■ Cel zadania
Odszukaj w wykazie poniżej wszystkie wiersze zawierające słowo „pixels” i przepisz je.

Wykaz do lokalizowania opisanych elementów
= = =

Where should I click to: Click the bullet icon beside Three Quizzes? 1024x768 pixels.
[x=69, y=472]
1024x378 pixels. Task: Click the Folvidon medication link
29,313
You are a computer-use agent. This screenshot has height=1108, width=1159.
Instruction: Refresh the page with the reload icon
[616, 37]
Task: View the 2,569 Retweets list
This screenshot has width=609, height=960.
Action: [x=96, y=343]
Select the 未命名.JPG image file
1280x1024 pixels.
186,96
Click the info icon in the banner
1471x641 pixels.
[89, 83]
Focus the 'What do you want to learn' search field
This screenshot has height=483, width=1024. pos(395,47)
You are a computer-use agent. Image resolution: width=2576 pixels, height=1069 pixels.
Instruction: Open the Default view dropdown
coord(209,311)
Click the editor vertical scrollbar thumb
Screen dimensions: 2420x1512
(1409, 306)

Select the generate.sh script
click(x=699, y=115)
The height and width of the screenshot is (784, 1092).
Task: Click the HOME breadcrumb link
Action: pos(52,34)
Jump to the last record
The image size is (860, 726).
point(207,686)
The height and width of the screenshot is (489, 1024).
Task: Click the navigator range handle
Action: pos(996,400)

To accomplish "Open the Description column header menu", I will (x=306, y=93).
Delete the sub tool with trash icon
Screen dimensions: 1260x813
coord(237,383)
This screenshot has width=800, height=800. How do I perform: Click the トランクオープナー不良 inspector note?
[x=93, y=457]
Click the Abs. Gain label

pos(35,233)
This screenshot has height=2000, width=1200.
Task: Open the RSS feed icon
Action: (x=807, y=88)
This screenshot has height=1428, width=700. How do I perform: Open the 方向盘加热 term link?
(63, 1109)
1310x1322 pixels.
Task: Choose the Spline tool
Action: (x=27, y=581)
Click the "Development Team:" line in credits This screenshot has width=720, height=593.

= = =

■ Odpowiedź do zadania
Where should I click to: Click the bullet icon beside Three Quizzes? 1024x768 pixels.
1024x378 pixels. Task: Click the Folvidon medication link
1280x1024 pixels.
1471x641 pixels.
You are a computer-use agent. Image resolution: width=2576 pixels, height=1069 pixels.
1310x1322 pixels.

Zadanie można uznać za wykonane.